Let $ABCD$ a trapezium with $AB$ parallel to $CD, \Omega$ the circumcircle of $ABCD$ and $A_1,B_1$ points on segments $AC$ and $BC$ respectively, such that $DA_1B_1C$ is a cyclic cuadrilateral. Let $A_2$ and $B_2$ the symmetric points of $A_1$ and $B_1$ with respect of the midpoint of $AC$ and $BC$, respectively. Prove that points $A, B, A_2, B_2$ are concyclic.

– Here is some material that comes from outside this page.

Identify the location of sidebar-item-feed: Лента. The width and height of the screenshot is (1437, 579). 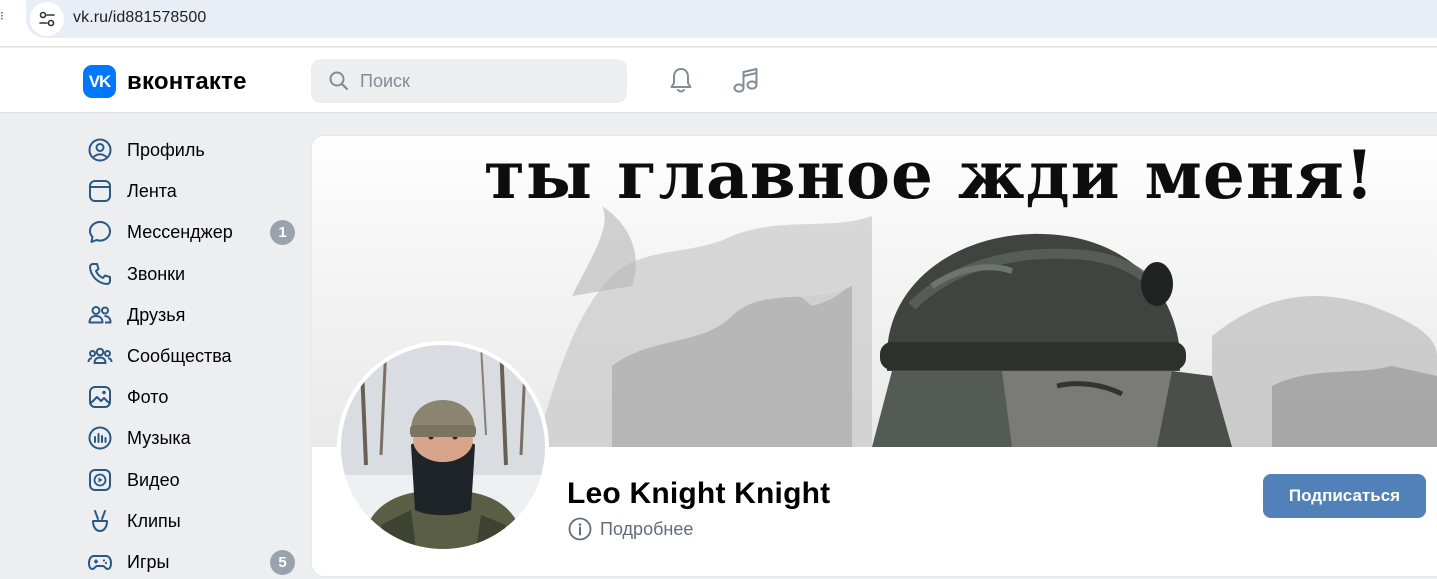
(192, 190).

Let $n>1$ be an integer. Find all non-constant real polynomials $P(x)$ satisfying , for any real $x$ , the identy \[P(x)P(x^2)P(x^3)\cdots P(x^n)=P(x^{\frac{n(n+1)}{2}})\]

The diagonals of a convex quadrilateral $ABCD$ intersect in $E$. Let $S_1, S_2, S_3$ and $S_4$ the areas of the triangles $AEB, BEC, CED, DEA$ respectively. Prove that, if exists real numbers $w, x, y$ and $z$ such that $$S_1=x+y+xy, S_2=y+z+yz, S_3=w+z+wz, S_4=w+x+wx,$$ then $E$ is the midpoint of $AC$ or $E$ is the midpoint of $BD$.

Martin and Chayo have an bag with $2016$ chocolates each one. Both empty his bag on a table making a pile of chocolates. They decide to make a competence to see who gets the chocolates, as follows: A movement consist that a player take two chocolates of his pile, keep a chocolate in his bag and put the other chocolate in the pile of the other player, in his turn the player needs to make at least one movement and he can repeat as many times as he wish before passing his turn. Lost the player that can not make at least one movement in his turn. If Martin starts the game, who can ensure the victory and keep all the chocolates?

Let $M$ the midpoint of $AC$ of an acutangle triangle $ABC$ with $AB>BC$. Let $\Omega$ the circumcircle of $ABC$. Let $P$ the intersection of the tangents to $\Omega$ in point $A$ and $C$ and $S$ the intersection of $BP$ and $AC$. Let $AD$ the altitude of triangle $ABP$ with $D$ in $BP$ and $\omega$ the circumcircle of triangle $CSD$. Let $K$ and $C$ the intersections of $\omega$ and $\Omega (K\neq C)$. Prove that $\angle CKM=90^\circ$.